One might not expect the Chairman and CEO of Goldman Sachs to have as a hobby spinning house and electronic music at dingy New York City clubs. But in the latest “Math & Magic: Stories From the Frontiers of Marketing” podcast, David Solomon explains, “I wanted to learn the history of the music, so I went to a friend in New York that knows something about the music business—and he suggested I meet with Paul Oakenfold. So I’m in Los Angeles, he’s been in the business for 30 years, we were roughly the same age and we hit it off.”
In this latest episode of the weekly podcast, hosted by iHeartMedia CEO Bob Pittman, the head of the leading financial firm discusses how he was rejected twice for a job there, how he has changed the culture to appeal to a younger career demographic, and his leadership style.
But the most intriguing anecdote in the podcast conversation surrounds his curiosity about the finances of a Vegas nightclub—and how that lured him into the electronic dance scene. “I spent a lot of time in my banking career in and around Las Vegas.

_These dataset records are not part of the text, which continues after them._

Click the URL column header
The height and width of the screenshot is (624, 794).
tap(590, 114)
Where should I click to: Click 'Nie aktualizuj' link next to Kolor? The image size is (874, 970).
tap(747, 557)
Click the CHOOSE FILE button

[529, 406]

I was very involved in financing the development of a lot of the big buildings and entrepreneurs that were out there,” Solomon begins.

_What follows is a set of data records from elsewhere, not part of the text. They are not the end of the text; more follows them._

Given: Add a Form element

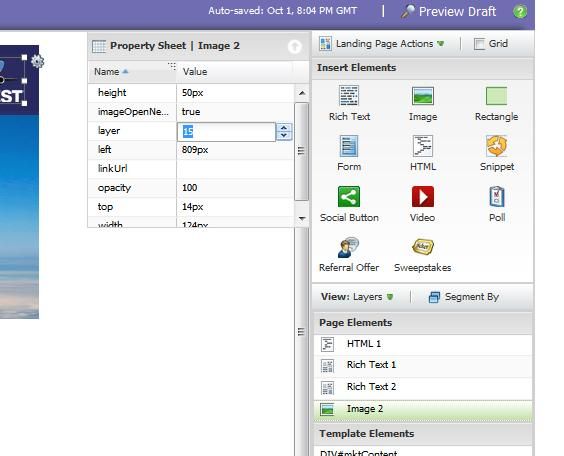Looking at the screenshot, I should (x=349, y=153).
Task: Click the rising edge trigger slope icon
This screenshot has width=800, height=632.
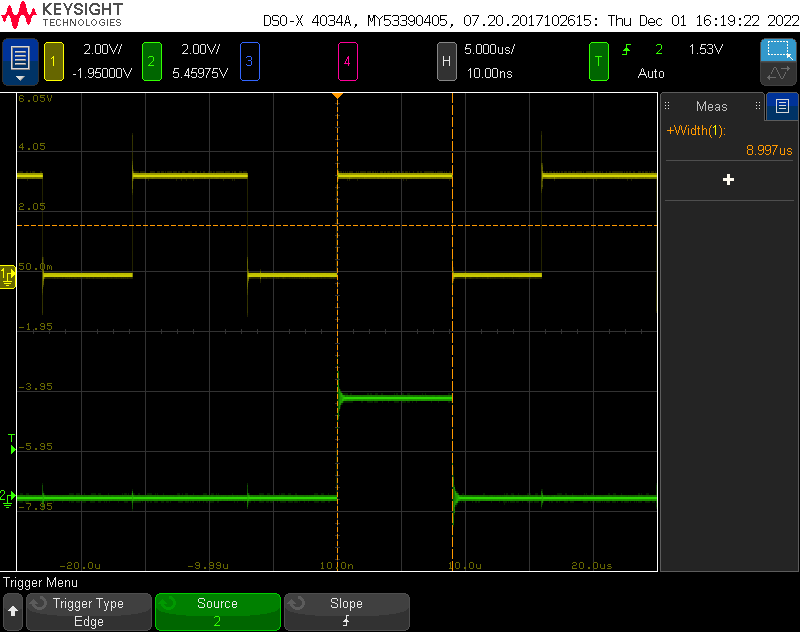Action: pos(625,48)
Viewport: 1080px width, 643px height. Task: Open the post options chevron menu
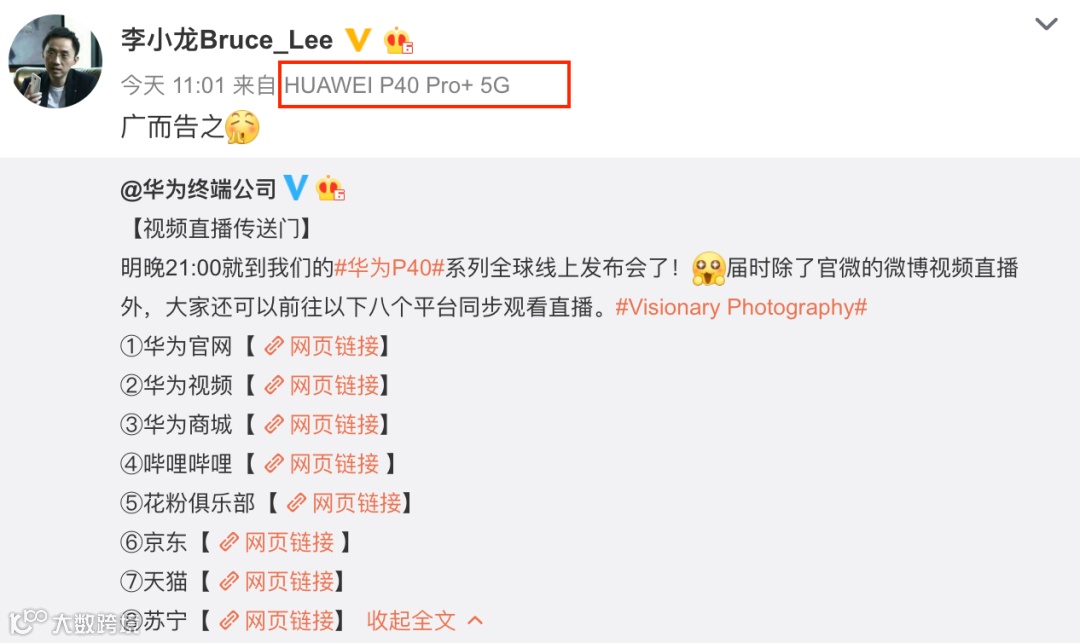tap(1046, 24)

About a decade ago, when Steve Wynn’s Encore was opening, there was a discussion about the nightclub Tryst in the Wynn hotel in Vegas. “It was going to make a monstrous amount of money in a given year,” he says. “I started asking questions, how is that possible, what is going on that a nightclub can make that kind of money playing recorded music?” He was told that brand name DJs were being paid hundreds of thousands of dollars a night. “I looked at the economics and thought wow, what’s going on?”
He adds that at this point, he knew nothing about dance music, but the genre was expanding and DJs were becoming celebrities behind the turntable. “I was out there in these clubs a handful of times trying to understand the business model”—but ultimately, it was the music he was drawn to, not the financial side, he says with a laugh.
“I started looking at it and exploring it,” Solomon says. Oakenfold suggested he buy decks and experiment with mixing the music he loved—offering to “talk me through how to do this as a hobby. I started doing this on Sunday afternoons; someone would come to my apartment and teach me how to mix music.”
Some five years later, Oakenfold was coming to New York to play a major club and connected with Solomon. “He said, ‘I hear you’re getting pretty good. Why don’t you take an hour in front of the guy that’s opening for me?’ I had never played in front of anyone. And Paul says, ‘By the way it’ll be 11 o’clock’ there won’t be anyone there.’ So my kids and some of their friends were there and that was about it. And I was lost in the moment,” Solomon says.
From there, “I started knocking around New York, DJ’ing in some pretty dingy places.” A New York Times reporter caught wind of his hobby and wrote a story about the Goldman Sachs Chairman spinning records. CNN Business, Business Insider and The New York Post have also covered the unusual story about the “secret DJ.”
From there, Solomon decided to create a small imprint, Payback Records, with his own work and that of a couple other mixers. He has released multiple singles under his moniker “DJ D-Sol,” including “Don't Stop” and “Feel Alive,” both of which have charted on Billboard Dance Singles. All proceeds going to addiction charities. “I wanted to see if we can do some good with it,” Solomon tells Pittman. “I could be playing golf on a Sunday afternoon, but candidly, I’d rather be in a music studio.”